··· RECORD SET
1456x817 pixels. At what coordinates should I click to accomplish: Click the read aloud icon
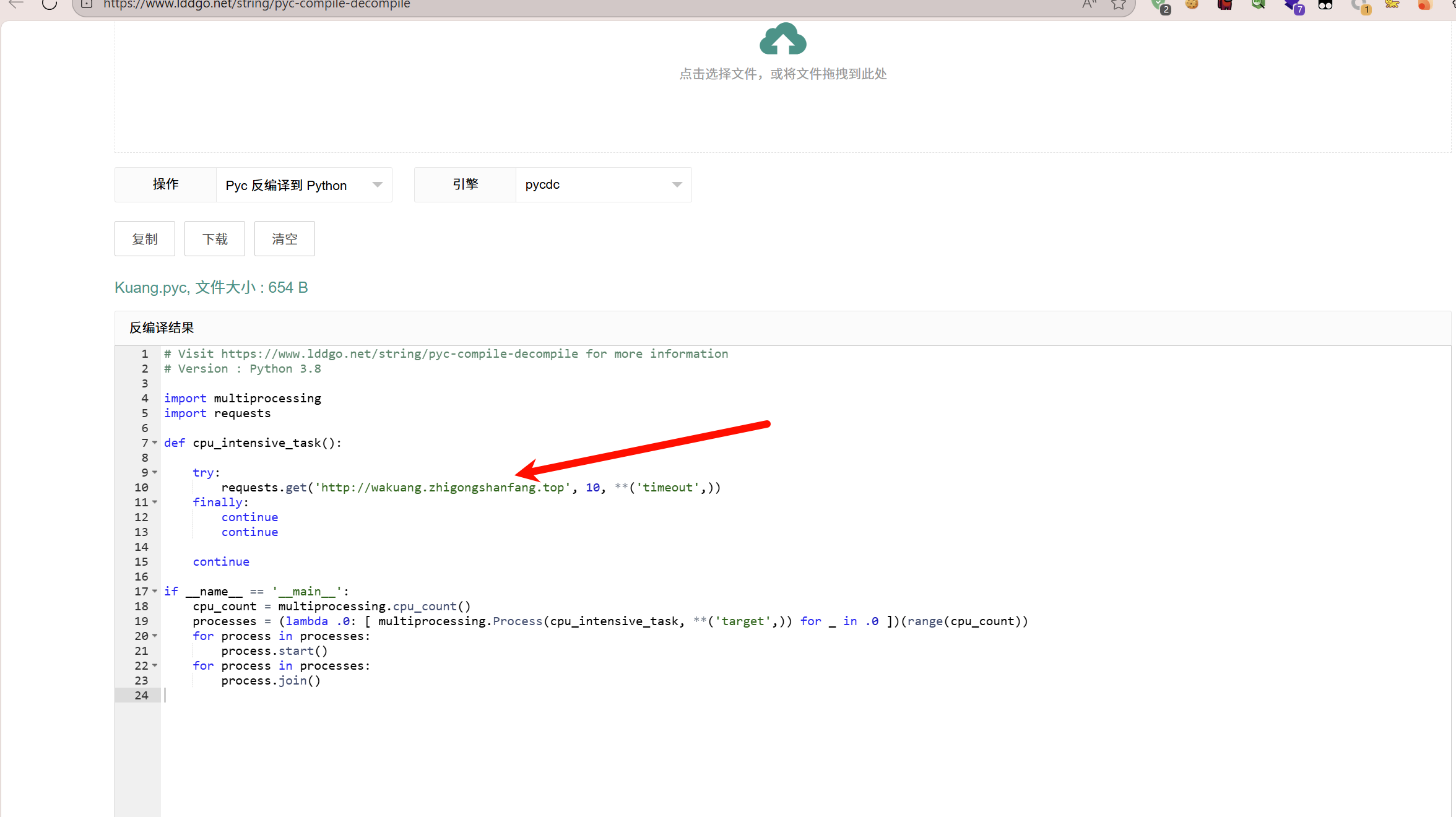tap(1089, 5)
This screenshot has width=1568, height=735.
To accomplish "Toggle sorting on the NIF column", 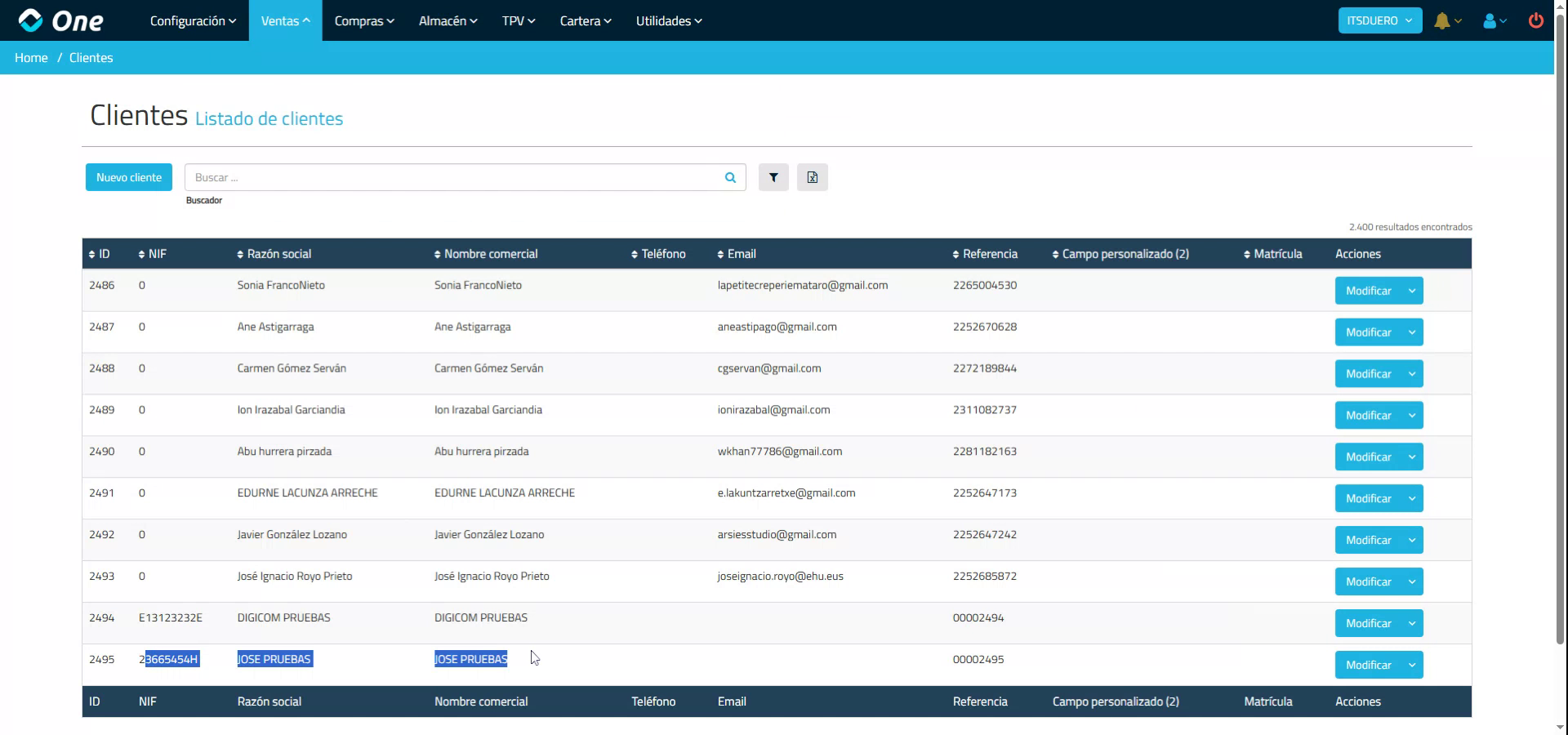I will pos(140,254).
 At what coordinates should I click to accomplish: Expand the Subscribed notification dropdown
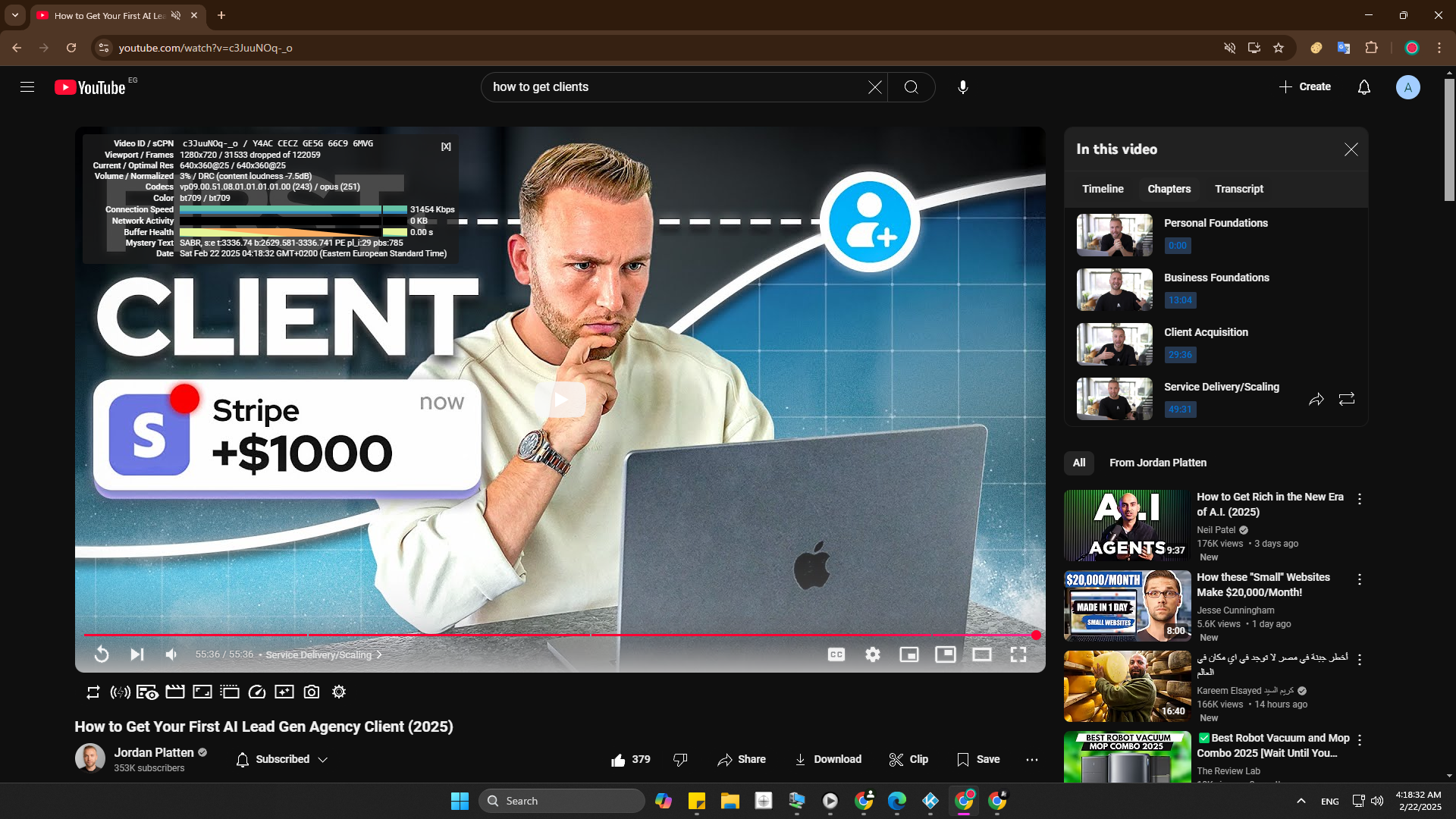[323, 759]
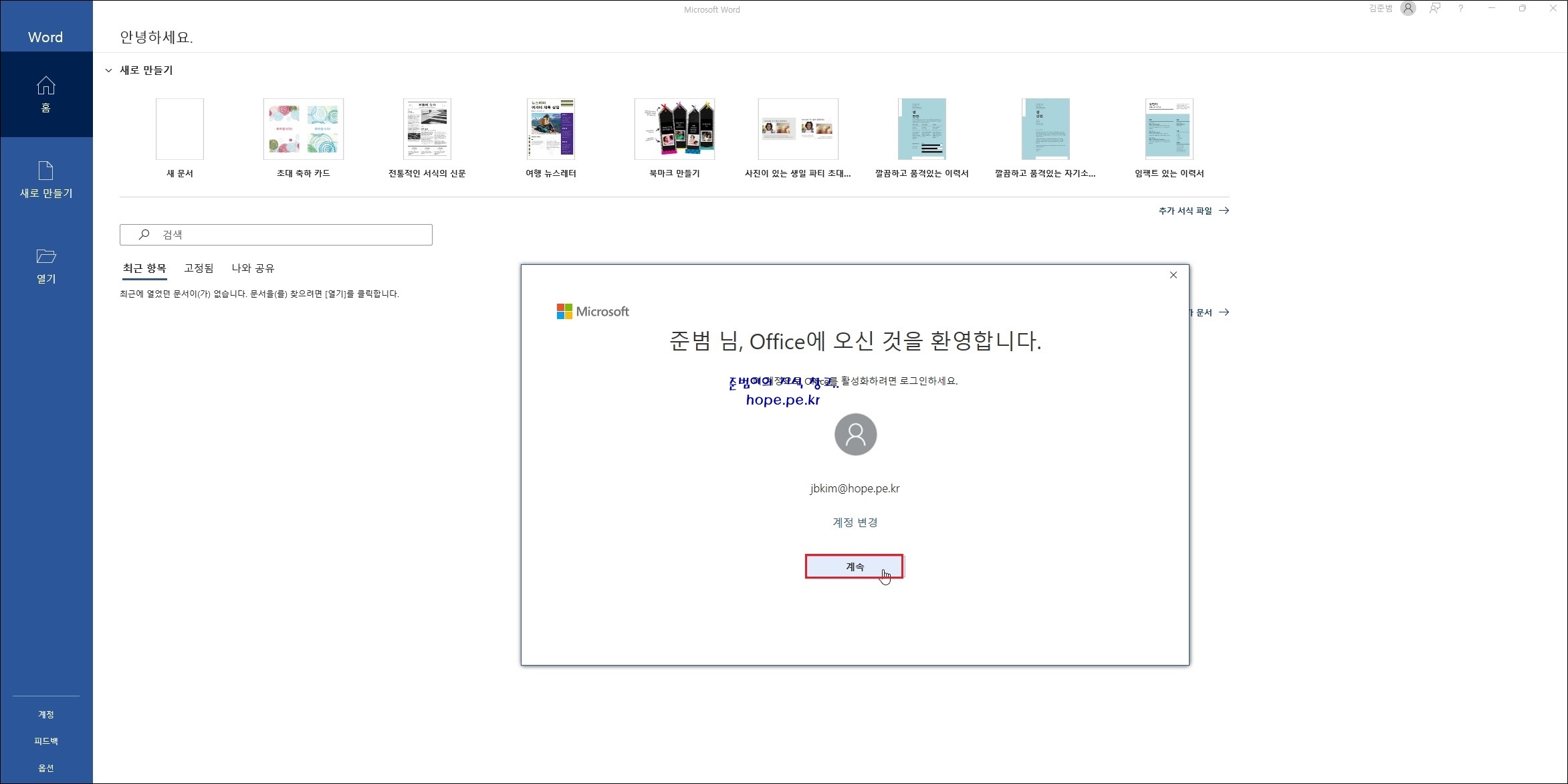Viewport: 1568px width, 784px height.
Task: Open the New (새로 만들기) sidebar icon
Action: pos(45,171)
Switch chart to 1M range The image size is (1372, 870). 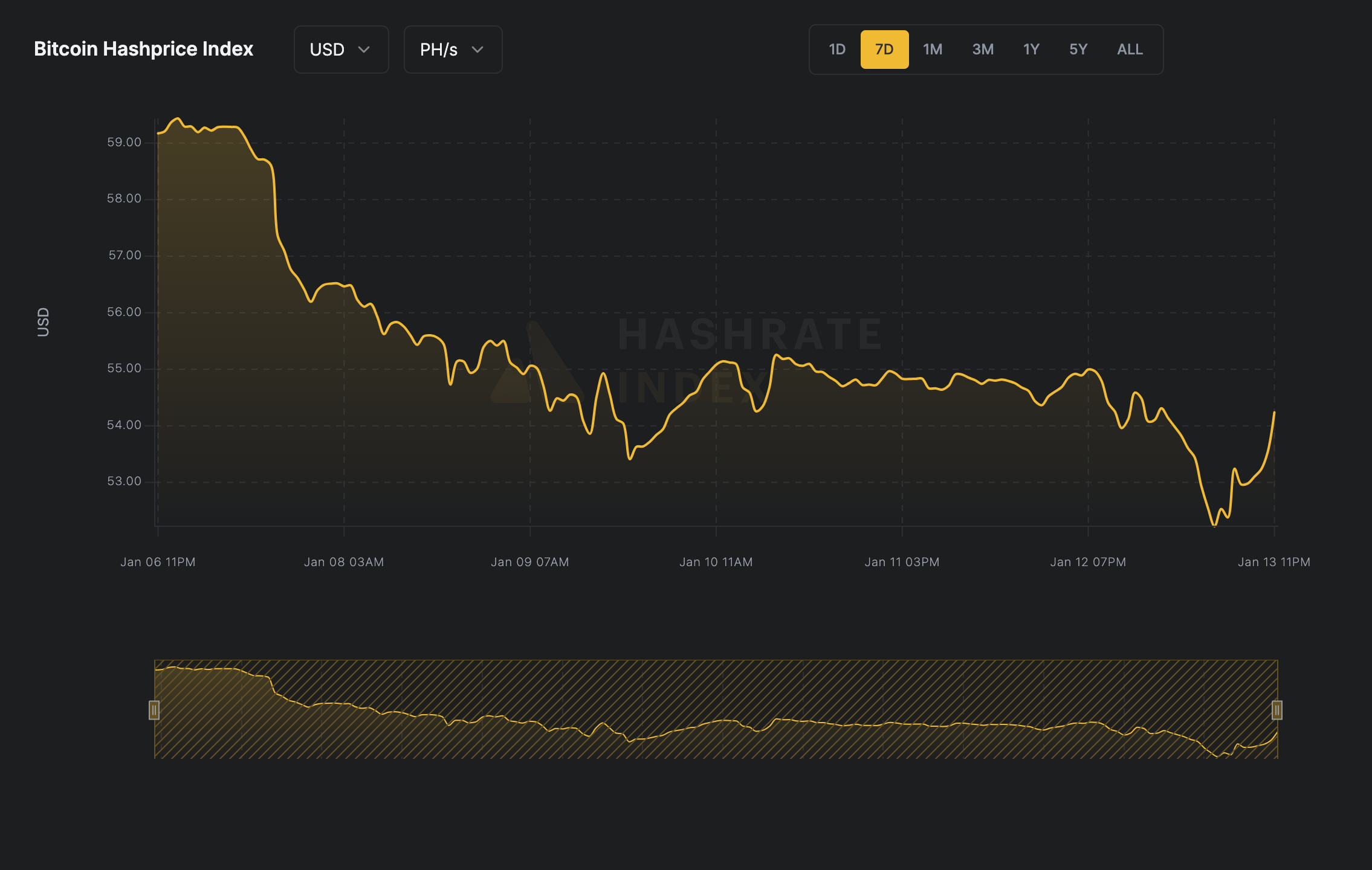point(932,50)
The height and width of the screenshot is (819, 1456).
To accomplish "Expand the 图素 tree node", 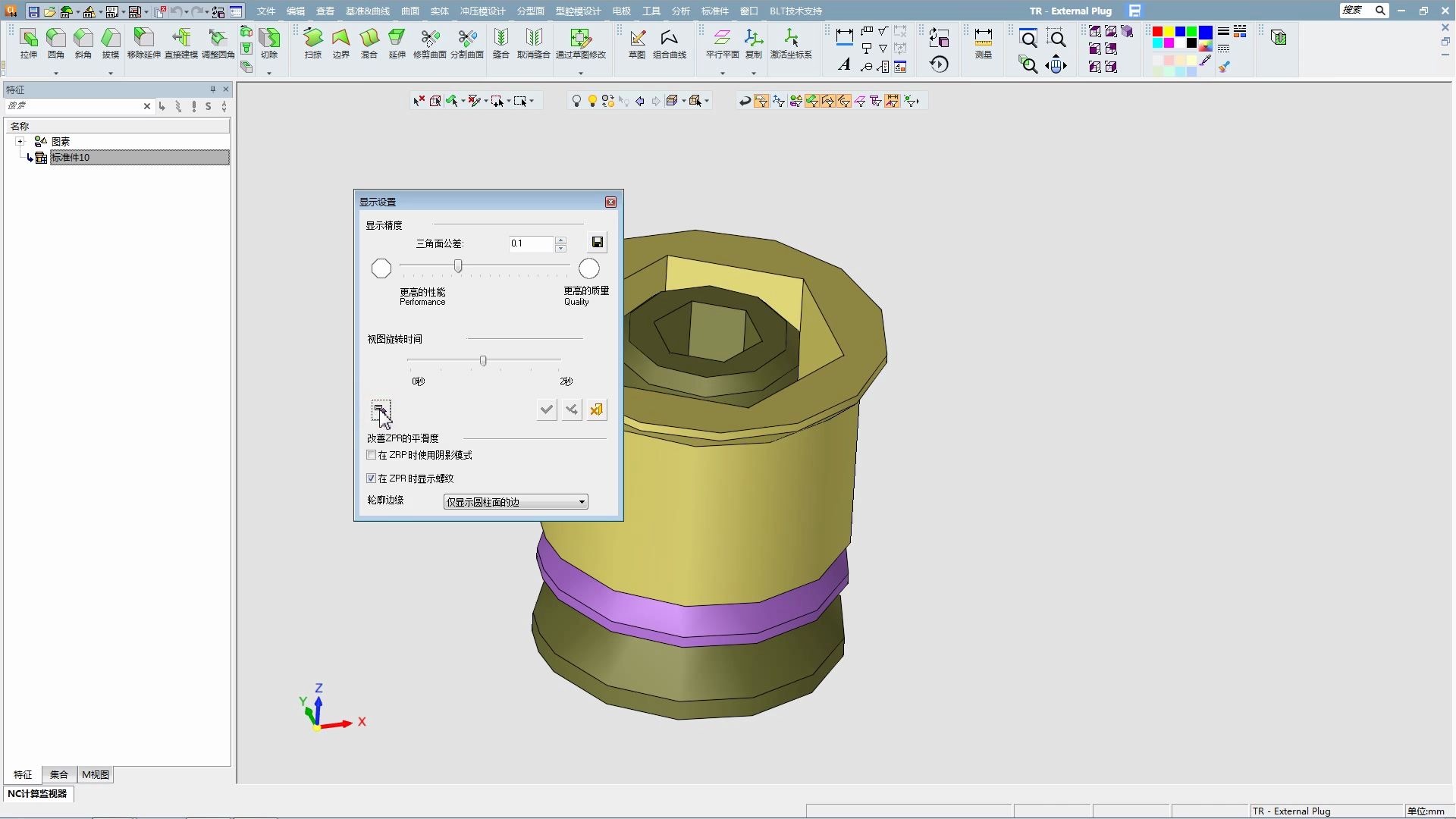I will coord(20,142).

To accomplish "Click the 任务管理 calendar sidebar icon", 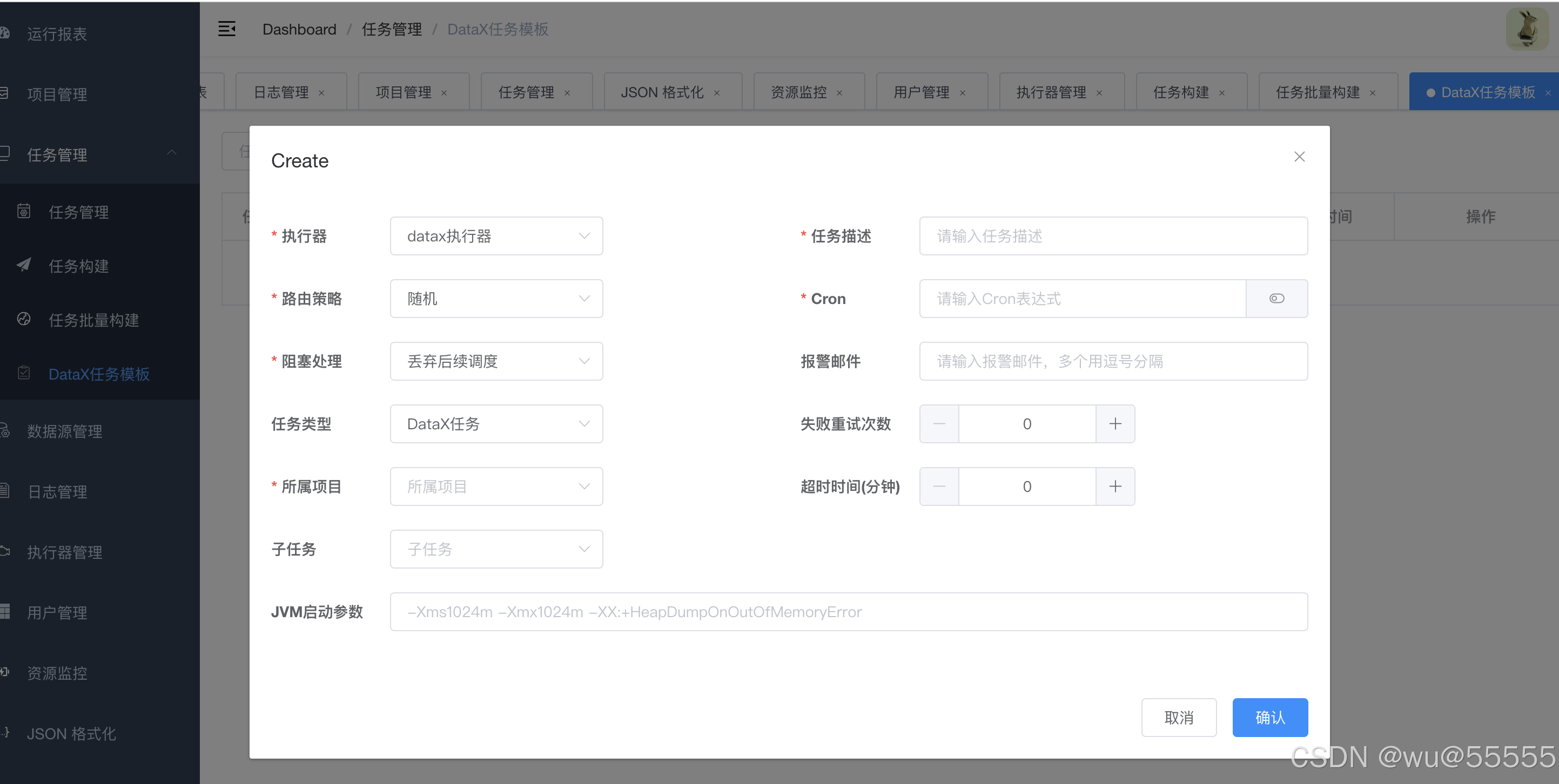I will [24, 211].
······
* WORK REQUIRED *
In the material above, show every line where the word "screenshot" turns up.

* THE ANSWER *
This screenshot has width=1568, height=735.
The height and width of the screenshot is (819, 1456).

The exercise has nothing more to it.